Generating dysphonic voice samples with kinematic VF model#

Below are the videos and code snippets of the dysphonic voice syntheses presented at 2025 Voice Foundation Symposium [1]. (Some of the presented videos were combined versions of those below.)

Each code snippet illustrates how the syntheses were run to produce the signals which are depicted in the video. For brevity, the Python code to produce the video is omitted.
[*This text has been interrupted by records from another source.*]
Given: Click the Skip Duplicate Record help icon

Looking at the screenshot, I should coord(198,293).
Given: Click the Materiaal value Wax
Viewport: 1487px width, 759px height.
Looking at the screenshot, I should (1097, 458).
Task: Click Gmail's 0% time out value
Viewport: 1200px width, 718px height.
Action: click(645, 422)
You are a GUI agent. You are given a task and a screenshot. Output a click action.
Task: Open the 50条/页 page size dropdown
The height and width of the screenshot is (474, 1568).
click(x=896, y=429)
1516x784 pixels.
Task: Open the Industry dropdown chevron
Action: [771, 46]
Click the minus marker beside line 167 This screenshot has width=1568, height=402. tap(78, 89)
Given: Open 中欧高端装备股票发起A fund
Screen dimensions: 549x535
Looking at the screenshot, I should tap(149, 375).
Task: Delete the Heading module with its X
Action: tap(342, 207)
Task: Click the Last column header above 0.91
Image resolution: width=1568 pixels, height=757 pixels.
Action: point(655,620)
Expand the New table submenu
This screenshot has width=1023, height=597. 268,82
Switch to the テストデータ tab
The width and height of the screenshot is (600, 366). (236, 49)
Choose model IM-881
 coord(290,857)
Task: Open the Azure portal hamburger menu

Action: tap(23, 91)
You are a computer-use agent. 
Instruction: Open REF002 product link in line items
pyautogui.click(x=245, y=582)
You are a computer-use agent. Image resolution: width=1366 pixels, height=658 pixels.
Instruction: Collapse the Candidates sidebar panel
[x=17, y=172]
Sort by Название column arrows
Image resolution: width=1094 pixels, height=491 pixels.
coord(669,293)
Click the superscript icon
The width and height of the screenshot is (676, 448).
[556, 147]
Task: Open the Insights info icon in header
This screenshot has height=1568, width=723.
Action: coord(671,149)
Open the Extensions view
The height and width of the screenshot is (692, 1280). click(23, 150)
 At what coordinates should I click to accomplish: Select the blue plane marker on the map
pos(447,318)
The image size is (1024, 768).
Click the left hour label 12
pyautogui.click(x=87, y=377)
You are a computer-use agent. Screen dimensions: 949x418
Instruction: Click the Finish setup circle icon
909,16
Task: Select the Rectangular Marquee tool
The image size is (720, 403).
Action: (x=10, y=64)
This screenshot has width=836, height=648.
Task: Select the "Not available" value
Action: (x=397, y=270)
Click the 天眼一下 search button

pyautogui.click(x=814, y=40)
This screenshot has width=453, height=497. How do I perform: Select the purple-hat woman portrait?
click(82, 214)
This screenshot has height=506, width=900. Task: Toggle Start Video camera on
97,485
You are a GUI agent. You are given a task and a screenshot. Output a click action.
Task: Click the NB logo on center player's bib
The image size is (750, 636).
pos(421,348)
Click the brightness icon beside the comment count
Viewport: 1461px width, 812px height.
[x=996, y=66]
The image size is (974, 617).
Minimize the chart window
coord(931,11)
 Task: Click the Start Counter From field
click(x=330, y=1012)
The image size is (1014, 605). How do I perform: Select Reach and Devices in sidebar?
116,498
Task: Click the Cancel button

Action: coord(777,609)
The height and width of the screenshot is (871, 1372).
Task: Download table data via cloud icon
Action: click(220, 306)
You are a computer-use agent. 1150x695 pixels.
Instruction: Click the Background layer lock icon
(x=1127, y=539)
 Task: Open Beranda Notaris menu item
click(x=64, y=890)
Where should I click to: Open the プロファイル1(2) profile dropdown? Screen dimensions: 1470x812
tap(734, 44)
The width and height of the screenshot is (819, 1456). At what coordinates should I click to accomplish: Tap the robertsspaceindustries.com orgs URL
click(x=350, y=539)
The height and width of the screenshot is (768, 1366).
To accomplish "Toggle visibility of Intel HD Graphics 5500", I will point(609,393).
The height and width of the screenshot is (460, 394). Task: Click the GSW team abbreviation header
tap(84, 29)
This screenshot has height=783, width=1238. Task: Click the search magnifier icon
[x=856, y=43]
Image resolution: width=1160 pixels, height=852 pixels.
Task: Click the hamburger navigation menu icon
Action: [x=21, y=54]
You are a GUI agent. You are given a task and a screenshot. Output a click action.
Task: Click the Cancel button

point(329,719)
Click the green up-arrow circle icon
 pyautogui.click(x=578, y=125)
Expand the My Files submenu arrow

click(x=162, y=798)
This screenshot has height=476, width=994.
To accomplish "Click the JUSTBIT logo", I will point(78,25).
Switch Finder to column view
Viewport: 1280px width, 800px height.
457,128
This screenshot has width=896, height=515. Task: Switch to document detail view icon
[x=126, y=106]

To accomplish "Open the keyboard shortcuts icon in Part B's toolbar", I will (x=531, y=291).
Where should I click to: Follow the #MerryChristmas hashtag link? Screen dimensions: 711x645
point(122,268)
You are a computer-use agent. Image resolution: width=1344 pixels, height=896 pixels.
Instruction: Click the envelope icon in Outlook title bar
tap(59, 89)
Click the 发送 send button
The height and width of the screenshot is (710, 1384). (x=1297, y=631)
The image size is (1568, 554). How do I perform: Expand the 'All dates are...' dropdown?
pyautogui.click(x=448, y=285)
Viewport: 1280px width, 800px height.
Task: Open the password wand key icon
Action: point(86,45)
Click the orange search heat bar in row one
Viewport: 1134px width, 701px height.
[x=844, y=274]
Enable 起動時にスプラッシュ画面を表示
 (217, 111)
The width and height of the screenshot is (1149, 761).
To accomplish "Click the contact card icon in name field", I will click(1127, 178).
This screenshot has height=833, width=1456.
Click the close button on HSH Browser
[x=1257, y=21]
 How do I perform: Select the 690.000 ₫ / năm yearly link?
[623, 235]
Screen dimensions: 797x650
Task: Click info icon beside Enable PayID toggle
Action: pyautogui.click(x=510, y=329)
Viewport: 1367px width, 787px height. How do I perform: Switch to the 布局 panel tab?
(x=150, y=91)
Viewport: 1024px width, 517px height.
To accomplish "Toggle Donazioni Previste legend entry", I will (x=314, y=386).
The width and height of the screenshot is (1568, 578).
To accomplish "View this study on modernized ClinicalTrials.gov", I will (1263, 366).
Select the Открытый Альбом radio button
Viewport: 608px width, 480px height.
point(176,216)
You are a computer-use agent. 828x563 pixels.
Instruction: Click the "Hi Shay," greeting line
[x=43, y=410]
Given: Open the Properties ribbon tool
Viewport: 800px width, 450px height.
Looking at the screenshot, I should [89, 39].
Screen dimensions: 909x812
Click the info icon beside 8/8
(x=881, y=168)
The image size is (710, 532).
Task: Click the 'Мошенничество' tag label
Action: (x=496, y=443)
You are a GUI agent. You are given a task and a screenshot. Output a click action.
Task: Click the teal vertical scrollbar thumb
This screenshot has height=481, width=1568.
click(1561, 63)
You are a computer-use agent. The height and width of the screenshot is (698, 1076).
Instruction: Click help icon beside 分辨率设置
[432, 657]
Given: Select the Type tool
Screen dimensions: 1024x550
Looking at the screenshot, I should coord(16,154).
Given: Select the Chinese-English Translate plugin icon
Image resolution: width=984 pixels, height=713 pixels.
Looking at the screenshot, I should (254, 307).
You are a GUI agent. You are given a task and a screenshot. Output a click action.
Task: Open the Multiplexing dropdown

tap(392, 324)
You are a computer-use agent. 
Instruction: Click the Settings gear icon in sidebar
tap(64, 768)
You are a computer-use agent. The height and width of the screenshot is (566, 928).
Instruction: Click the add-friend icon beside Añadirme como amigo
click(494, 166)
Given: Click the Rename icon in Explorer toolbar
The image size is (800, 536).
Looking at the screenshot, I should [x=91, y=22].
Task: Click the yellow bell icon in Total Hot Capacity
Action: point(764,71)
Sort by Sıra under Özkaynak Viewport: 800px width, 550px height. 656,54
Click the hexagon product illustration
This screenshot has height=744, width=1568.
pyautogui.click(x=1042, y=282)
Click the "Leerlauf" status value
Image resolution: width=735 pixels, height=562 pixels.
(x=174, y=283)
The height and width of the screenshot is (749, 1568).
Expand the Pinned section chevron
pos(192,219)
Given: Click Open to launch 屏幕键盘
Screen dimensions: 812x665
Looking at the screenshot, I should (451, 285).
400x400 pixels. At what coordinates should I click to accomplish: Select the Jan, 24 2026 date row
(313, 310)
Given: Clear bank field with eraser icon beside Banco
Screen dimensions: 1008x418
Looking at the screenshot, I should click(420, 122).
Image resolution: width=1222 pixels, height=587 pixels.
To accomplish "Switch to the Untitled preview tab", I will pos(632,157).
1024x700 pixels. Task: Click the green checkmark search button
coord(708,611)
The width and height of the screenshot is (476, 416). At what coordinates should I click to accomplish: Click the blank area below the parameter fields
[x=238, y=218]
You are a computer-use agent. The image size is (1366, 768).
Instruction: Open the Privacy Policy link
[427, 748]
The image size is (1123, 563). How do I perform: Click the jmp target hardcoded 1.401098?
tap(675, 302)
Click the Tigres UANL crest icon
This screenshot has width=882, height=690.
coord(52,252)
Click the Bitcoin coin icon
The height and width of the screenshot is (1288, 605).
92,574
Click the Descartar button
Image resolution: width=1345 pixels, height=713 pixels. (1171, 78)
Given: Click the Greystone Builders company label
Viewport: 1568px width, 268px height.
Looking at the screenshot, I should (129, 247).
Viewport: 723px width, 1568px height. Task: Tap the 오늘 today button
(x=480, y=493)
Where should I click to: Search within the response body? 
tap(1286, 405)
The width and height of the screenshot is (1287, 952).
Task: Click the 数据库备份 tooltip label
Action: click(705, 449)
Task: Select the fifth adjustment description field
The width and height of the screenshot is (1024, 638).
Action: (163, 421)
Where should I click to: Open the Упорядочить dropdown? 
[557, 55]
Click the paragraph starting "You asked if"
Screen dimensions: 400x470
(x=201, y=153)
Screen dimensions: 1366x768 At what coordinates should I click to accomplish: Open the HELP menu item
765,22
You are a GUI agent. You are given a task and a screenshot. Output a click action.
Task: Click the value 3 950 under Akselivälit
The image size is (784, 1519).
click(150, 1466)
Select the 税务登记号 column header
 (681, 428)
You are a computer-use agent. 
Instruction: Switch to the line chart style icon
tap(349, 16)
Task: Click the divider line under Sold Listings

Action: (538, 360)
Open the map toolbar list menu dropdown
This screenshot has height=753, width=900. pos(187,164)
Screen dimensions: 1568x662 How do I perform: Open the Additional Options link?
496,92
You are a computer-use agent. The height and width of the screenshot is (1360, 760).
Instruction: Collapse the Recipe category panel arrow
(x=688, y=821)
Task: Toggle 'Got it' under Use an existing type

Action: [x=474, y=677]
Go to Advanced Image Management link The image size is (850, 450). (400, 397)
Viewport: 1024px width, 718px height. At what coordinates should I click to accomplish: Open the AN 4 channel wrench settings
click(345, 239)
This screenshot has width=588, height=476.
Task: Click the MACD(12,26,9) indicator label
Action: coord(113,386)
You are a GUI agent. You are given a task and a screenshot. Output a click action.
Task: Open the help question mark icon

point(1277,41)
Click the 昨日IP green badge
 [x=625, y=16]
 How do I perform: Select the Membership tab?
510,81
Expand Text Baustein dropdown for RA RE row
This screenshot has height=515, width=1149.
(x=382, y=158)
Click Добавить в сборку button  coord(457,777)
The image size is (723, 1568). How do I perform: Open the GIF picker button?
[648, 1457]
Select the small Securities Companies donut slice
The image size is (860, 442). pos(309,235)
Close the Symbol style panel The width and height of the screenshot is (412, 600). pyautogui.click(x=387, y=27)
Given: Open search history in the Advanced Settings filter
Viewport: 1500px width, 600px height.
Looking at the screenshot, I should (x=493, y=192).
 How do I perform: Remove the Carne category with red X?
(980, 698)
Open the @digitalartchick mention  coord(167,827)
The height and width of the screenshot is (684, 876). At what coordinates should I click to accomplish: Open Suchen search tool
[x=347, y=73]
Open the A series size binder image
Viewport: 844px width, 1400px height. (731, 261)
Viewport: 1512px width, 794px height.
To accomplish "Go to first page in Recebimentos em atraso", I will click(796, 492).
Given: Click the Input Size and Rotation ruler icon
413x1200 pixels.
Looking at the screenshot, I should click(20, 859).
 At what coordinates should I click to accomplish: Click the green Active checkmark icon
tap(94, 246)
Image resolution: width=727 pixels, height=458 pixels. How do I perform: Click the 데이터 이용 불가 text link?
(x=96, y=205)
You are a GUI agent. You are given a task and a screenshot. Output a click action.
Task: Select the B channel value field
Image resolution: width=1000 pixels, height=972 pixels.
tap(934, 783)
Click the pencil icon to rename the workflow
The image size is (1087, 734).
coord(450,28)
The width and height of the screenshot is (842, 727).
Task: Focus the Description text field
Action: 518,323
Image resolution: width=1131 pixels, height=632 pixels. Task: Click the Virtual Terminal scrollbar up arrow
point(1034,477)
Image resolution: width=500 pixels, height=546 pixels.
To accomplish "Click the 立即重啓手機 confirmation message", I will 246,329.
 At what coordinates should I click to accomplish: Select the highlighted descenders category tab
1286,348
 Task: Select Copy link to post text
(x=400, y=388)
In every example, three signals are retrieved after running the lt.sim_kinematic function:

# Running the kinematic VF model simulation
pout, res = lt.sim_kinematic(...)

# Gather signals within vocal fold model
res_vf = res["vocalfolds"]
ag = res_vf.glottal_area
ug = res_vf.ug

Here we have:

ag - glottal area signal \(A_g\)
ug - glottal flow signal \(U_g\)
pout - acoustic signal \(P_{out}\)

The videos show the waveforms (left column) and spectra (right column) of these signals over 100-ms window. The bottom left is a coarse spectrogram to act as an indicator of playback position. If an example has a time-varying control parameter, it is shown beside the spectrogram at the bottom right.

Todo

Video production example will be added in the future.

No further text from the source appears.